Search the records for the word "entry" and copy each line in which it appears.

Stored data:
::::::::::
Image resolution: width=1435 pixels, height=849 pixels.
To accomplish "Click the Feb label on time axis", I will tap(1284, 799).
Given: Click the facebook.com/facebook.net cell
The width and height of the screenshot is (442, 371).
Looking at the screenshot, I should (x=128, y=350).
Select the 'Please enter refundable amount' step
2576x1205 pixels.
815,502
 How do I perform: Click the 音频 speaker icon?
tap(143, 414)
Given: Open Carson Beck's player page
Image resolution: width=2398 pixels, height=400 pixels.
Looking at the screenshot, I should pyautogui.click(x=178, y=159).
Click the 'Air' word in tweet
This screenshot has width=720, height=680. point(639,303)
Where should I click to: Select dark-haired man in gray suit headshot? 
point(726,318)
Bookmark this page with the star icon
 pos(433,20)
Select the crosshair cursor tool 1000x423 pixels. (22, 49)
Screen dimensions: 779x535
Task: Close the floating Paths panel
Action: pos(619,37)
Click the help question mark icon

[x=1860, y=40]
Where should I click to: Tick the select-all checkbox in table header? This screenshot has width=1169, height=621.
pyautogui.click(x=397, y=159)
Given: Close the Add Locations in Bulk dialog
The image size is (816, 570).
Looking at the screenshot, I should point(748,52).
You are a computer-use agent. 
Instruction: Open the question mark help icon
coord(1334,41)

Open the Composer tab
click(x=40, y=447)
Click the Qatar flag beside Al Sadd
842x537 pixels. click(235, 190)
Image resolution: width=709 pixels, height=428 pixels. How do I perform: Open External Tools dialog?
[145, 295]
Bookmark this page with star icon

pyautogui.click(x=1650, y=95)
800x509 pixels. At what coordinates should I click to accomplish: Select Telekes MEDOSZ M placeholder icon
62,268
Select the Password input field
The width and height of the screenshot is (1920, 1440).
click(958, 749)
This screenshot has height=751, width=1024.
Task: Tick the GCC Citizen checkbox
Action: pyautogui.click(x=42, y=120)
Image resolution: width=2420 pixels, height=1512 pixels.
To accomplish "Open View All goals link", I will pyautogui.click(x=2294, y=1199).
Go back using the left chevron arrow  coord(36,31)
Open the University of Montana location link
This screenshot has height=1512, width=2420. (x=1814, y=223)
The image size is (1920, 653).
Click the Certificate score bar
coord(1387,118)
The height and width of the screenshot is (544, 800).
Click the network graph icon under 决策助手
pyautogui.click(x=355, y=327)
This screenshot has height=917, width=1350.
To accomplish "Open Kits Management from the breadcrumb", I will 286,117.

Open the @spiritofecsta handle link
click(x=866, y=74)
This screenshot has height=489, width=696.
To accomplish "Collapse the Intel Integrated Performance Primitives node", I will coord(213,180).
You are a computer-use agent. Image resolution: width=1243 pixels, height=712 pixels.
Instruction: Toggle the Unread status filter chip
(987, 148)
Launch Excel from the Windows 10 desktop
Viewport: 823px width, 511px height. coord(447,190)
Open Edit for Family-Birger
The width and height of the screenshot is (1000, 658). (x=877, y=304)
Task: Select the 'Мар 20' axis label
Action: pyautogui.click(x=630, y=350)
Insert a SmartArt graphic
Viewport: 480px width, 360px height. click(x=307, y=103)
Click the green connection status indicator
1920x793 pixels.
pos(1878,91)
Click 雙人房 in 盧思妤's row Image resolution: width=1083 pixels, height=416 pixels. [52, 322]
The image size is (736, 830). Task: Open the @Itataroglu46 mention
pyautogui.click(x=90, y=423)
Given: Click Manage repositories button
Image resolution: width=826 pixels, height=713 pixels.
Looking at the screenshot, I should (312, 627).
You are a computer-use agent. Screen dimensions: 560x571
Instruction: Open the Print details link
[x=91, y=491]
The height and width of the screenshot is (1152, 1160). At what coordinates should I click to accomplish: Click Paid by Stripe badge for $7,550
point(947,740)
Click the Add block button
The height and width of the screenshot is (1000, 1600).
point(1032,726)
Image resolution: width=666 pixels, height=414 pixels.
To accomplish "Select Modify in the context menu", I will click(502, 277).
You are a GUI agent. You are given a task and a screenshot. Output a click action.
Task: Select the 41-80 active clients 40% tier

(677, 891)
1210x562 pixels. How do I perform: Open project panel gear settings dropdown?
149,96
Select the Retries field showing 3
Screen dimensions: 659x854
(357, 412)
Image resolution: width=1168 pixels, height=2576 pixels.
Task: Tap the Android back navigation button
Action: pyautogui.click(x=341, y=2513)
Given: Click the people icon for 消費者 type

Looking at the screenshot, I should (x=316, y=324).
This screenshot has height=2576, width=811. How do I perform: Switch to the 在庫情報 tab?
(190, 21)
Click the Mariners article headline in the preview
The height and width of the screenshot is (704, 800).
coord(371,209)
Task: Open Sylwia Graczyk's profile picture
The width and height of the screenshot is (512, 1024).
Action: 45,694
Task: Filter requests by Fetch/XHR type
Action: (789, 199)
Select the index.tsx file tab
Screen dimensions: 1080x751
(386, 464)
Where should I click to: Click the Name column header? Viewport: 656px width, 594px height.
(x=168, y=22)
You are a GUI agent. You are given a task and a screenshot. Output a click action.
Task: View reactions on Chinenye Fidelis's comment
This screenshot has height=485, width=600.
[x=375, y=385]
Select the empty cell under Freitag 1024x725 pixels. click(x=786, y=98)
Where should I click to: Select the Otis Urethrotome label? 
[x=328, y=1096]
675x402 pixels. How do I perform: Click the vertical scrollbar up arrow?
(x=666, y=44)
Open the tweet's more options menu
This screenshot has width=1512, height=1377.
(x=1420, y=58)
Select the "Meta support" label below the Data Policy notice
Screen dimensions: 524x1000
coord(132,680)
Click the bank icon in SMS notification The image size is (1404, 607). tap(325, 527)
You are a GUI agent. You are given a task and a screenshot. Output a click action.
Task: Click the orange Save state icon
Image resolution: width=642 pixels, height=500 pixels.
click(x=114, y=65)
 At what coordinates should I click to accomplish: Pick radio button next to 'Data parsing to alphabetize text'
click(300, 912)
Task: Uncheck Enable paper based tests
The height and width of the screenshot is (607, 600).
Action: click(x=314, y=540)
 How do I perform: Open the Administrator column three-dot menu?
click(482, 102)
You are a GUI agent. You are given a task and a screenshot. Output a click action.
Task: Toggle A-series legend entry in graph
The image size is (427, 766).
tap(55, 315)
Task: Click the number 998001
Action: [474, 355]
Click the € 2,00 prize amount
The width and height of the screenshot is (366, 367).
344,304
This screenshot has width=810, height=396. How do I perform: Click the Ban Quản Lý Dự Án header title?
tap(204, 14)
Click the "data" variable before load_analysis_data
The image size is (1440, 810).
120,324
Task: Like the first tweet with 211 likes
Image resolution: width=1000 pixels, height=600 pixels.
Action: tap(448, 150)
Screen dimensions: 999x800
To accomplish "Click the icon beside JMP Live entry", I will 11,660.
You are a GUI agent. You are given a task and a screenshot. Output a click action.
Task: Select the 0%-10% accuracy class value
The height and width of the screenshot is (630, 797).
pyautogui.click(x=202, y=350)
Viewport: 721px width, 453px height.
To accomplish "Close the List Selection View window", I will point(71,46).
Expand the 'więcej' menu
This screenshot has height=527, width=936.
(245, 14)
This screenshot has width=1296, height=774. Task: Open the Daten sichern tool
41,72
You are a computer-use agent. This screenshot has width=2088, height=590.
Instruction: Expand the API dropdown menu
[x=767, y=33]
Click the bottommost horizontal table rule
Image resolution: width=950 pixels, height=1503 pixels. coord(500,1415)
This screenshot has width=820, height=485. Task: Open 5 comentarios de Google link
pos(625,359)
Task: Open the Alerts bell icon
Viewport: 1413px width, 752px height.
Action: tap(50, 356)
::::::::::
== Response to the exercise ==
Task: Toggle A-series legend entry in graph
To accomplish "Click the icon beside JMP Live entry", I will 11,660.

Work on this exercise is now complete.